Upon further research, the McAfee Advanced Threat Research team found that the Visual Basic macro was part of several campaigns using North Korea–related topics, and a unique key used by the Visual Basic script had been used by hackers since August last year.
"Based on the indicators and evidence we researched, we were able to correlate samples of the malware/payloads back to August 2017. North Korean document topics were used to lure the victims (humanitarian aid organisations) to open the documents and get infected by the malware," said Christiaan Beek, lead scientist & senior principal engineer at McAfee's Office of the CTO in an email to SC Magazine UK.
"The malware is capable of exfiltrating information to a server outside the targeted organisation but also can upload/download and execute files. If victims were infected, possible information and files could be in hands of the attackers."
Beek added that the targeted humanitarian organisations are involved in inter-Korean affairs and most of them reside in the APAC region. Because of the nature of their activities, they run the risk of being targeted by hackers for espionage purposes and therefore, must remain vigilant to the potential threat of malware designed to gather information.
“Operation Honeybee exploits the heightened media attention on North Korea, and in particular the likely interest from the victim organisations. It further demonstrates that with limited research, any organisation is potentially vulnerable, exploiting the human as an entry point,” added Raj Samani, chief scientist and fellow at McAfee.
Researchers at McAfee also found several additional documents between 17 January and 3 February that contained the same Visual Basic macro code, contained "non-compatible" messages to lure victims into enabling malicious content, and were mostly found in South Korea. They noted that similar documents were also used in operations that targeted victims located in Vietnam, Singapore, Argentina, Japan, Indonesia, and far-off Canada.
While the researchers, after studying the various metadata in both documents and executables, concluded that the hacker behind the operation was likely a Korean speaker, they also noted that the hacker used the email address [email protected] to register two free hosting accounts, and also used his email to register a free account for a control server.
Commenting on the new phishing operation, Javvad Malik, security advocate at AlienVault, told SC Magazine UK that organisations must train their staff not only to spot fake email addresses, but also to look out for poor grammar and spelling, and to check where an email has originated from.
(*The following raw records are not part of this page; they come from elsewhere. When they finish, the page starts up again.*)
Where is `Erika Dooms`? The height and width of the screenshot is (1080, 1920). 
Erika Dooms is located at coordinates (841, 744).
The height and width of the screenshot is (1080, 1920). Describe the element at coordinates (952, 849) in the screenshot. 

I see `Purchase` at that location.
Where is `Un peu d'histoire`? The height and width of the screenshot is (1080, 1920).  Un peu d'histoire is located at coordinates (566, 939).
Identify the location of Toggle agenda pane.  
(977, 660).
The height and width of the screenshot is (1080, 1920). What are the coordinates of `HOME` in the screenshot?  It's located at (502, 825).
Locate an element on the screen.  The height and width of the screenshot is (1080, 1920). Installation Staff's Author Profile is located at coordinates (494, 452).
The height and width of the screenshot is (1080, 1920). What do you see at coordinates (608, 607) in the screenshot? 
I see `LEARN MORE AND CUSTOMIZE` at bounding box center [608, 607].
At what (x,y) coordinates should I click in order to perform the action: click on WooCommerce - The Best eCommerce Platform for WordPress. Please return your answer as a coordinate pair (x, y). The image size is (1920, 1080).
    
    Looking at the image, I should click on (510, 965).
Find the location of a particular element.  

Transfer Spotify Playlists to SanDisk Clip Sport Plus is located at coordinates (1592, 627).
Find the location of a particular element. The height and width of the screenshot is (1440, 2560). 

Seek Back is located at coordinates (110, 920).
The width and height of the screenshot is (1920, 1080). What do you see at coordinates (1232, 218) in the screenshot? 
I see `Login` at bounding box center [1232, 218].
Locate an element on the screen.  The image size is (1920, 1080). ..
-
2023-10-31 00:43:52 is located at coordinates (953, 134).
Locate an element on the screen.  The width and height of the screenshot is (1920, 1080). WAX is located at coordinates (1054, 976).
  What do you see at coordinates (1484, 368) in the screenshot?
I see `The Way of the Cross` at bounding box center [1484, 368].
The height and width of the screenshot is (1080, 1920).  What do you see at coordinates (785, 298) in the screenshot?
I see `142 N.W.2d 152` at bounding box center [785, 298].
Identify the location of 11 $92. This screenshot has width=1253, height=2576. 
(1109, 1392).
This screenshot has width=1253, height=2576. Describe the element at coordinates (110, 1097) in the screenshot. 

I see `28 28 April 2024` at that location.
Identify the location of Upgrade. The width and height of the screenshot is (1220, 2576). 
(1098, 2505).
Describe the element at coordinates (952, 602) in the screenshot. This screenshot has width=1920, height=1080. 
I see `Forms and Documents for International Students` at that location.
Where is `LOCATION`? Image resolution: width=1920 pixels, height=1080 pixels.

"If a user does fall victim to a scam, enterprises should have threat detection capabilities that can notify when an account has been compromised, new devices added to the network, or strange outbound traffic occurs. Finally companies should have a response plan in place. That way if a user does fall victim to a phishing scam, any malware infection, or compromised credentials can be isolated and contained so as not to adversely impact the organisation," he added.
Paul Norris, senior systems engineer for EMEA at Tripwire, also urged organisations to urge caution while communicating with other organisations or individuals using emails.
"Phishing campaigns are extremely popular and aim to dupe people into giving away personal and financial information, with hackers using sophisticated tactics to extract the critical information. This is why individuals should be wary of all links and attachments sent to them.
"Organisations should take a proactive step towards phishing attacks against their own domains by using companies that offer anti-phishing services. Furthermore, people can help avoid future attacks is by educating themselves about the risks and consequences of clicking unknown links and attachments as hackers succeed in preying on human naivety," he said.